‘Marocchini di me..’, indagati i vicini – Cronaca


(ANSA) – TORINO, 26 FEB – Insulti e minacce di morte alla
vicina di casa, e al figlio di appena sei anni, perché di
colore. Parla di questo l’inchiesta della procura di Torino che
vede indagati marito e moglie, italiani di 54 e 59 anni. Atti
persecutori aggravati dall’odio razziale i reati ipotizzati dal
pm Pazè.
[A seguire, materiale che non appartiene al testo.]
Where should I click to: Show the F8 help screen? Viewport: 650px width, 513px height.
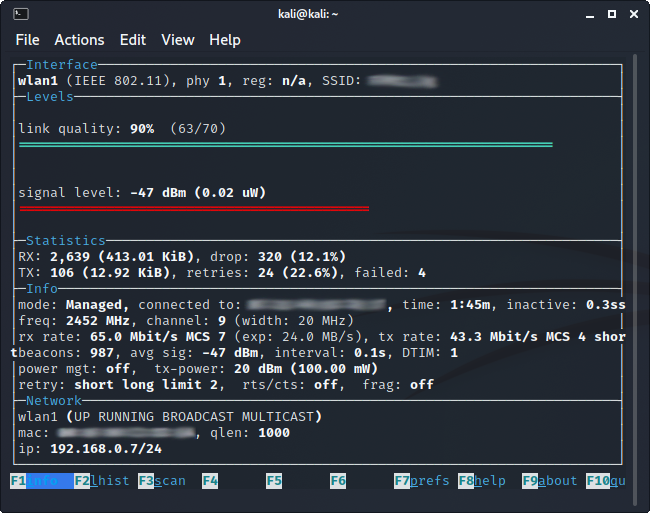(482, 481)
Numerosi gli episodi contestati alla coppia, tra
l’ottobre 2017 e dicembre 2018. In alcune occasioni gli indagati
avrebbero urlato ai vicini “state zitti marocchini di m…”,
“puzzate”, “veniamo su e vi facciamo un buco in fronte”.
   
Le vittime si sono rivolti alla polizia quando le aggressioni
sono diventate sempre più numerose e violente. Nel febbraio 2018
anche il cugino della donna ne avrebbe fatto le spese: recatosi
dai parenti per una visita, i vicini indagati gli avrebbero
mostrato un coltello a serramanico. “Se non te ne vai, ti tiro
fuori le budella”, le parole accompagnate ad un gesto più che
eloquente. Il pm ha chiesto per i coniugi l’allontanamento da
casa; il gip ha disposto il divieto di avvicinamento.